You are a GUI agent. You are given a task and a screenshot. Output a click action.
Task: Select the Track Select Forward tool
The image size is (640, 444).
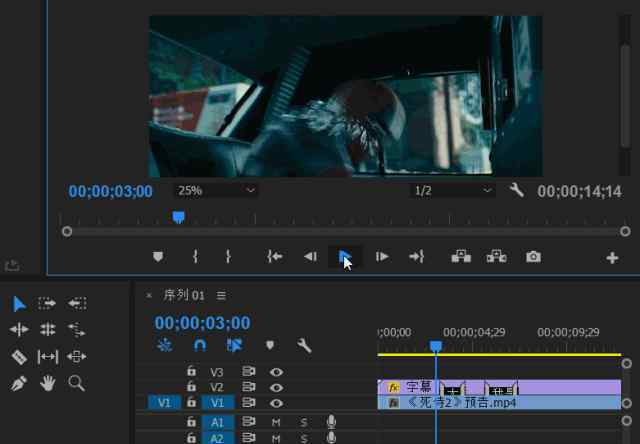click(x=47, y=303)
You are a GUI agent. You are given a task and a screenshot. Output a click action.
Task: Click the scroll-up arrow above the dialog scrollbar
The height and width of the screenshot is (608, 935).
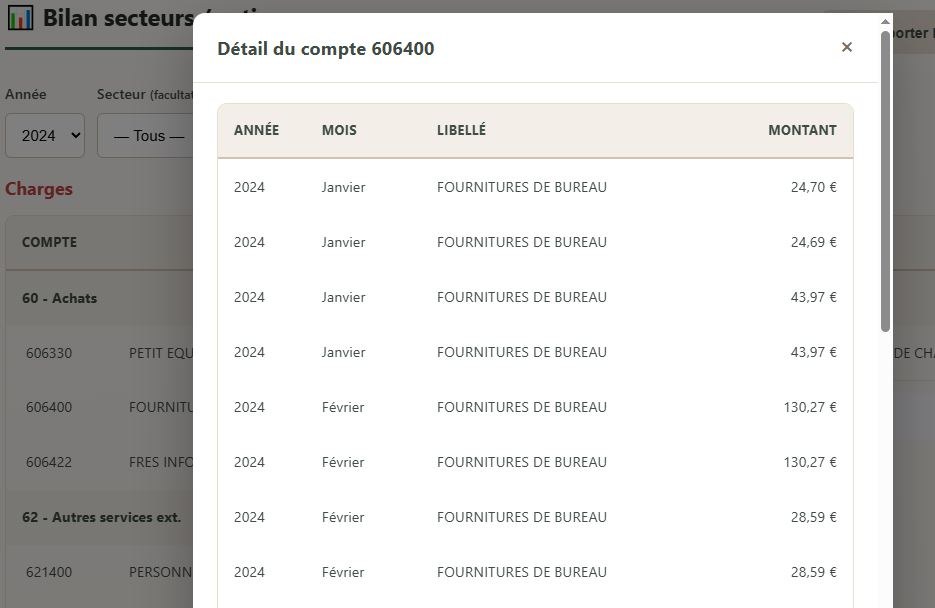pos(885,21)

###

#### [ABOUT THIS EXERCISE]
The required output is the lines from the one containing "The height and" through the end of the records above, reproduced exactly, with no pictures.

#### [REPLY]
The height and width of the screenshot is (608, 935).
pos(885,21)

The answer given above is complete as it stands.